Nope. Nimble Quest takes that simple concept and makes it deeper and more fun than it has any right to be.
It starts by adding a bit of strategy to the standard Snake gameplay of turning left and right, avoiding walls and enemies. See, players control a character that has a special attack ability that triggers when near enemies, and they use that to take out enemies. Other heroes can be collected as drops from enemies that form parts of the snake, and can use their own individual attacks. Now, enemies can attack as well, so it becomes about staying out of danger, as the heroes have health bars that will quickly diminish, and if the lead hero dies, it’s game over. So, there’s a strategy to approaching the enemies, one that is about taking as little damage as possible.

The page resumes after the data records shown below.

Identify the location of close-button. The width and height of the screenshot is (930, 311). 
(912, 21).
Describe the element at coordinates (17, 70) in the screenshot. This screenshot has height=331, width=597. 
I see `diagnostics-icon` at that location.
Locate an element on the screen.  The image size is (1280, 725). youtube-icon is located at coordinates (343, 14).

Now, this is where the free-to-play elements start to be exposed in the design, but in the traditional non-intrusive NimbleBit way. See, the maximum number of heroes that can be used in a chain is equal to the number of heroes that are unlocked. Naturally, it gets easier to progress further as more heroes are available. The characters can be unlocked by reaching certain level milestones in the game, or by buying them via IAP. Boosts can be bought by spending tokens, earned through random drops, or by spending 1,000 gems, the common currency. Both can be bought via IAP as well. Gems are used for powerup upgrades along with character upgrades.

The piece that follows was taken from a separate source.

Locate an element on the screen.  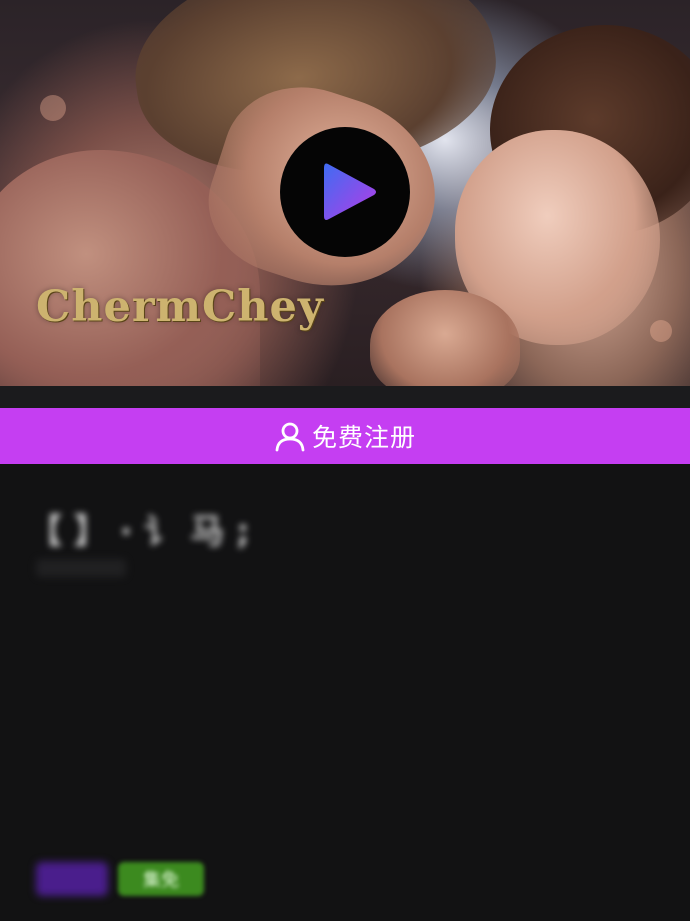
video-subtitle-placeholder is located at coordinates (81, 568).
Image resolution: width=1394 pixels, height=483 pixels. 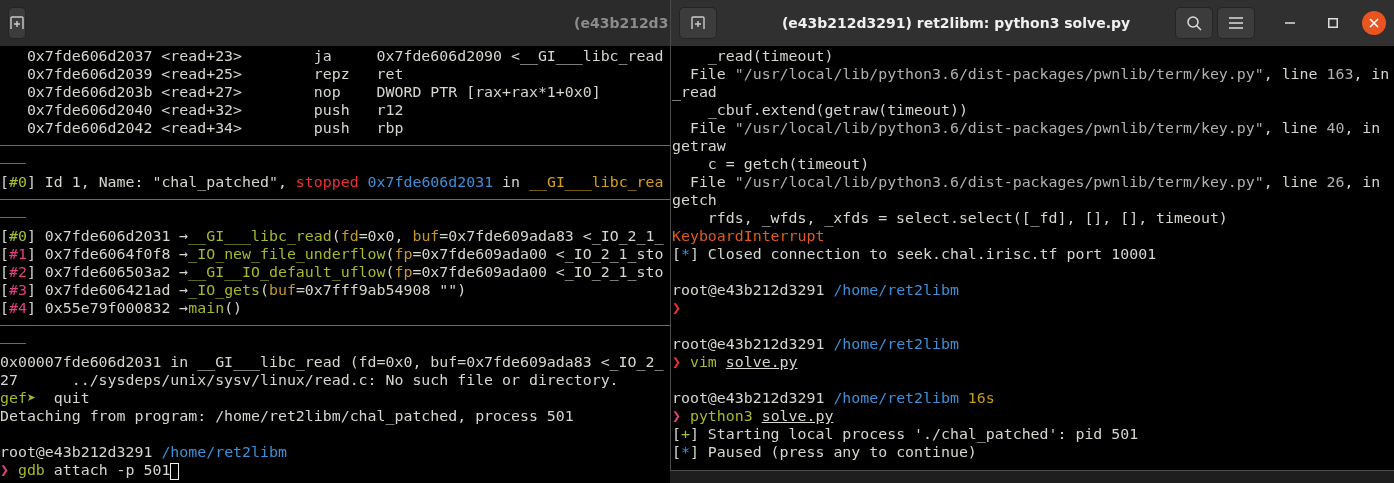 What do you see at coordinates (287, 416) in the screenshot?
I see `terminal-line: Detaching from program: /home/ret2libm/chal_patched, process 501` at bounding box center [287, 416].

All this talk about the IAP obfuscates the fact that it’s perfectly possible to enjoy the game at its core. It’s simple to pick up, and can be enjoyed with one hand, and in any orientation desired. While there is a definite sense of progression, of getting better, that can be accelerated by spending money, it’s still possible to play the game without spending money. NimbleBit tests without having IAP enabled, and it shows – this is a game that is free to have fun with, though there’s plenty of reward for spending. It’s a great balance that works in the way that free-to-play absolutely should be. Unlocking everything will take a while, along with just trying to get high scores for each character, but there’s also a guild mode where players compete for their team to raise their total score. Join guild #148Apps and let’s take on the world!
Nimble Quest is another winner from NimbleBit. In a world where free-to-play can be annoying and exploitative of players, they’re showing that it’s possible to do it right.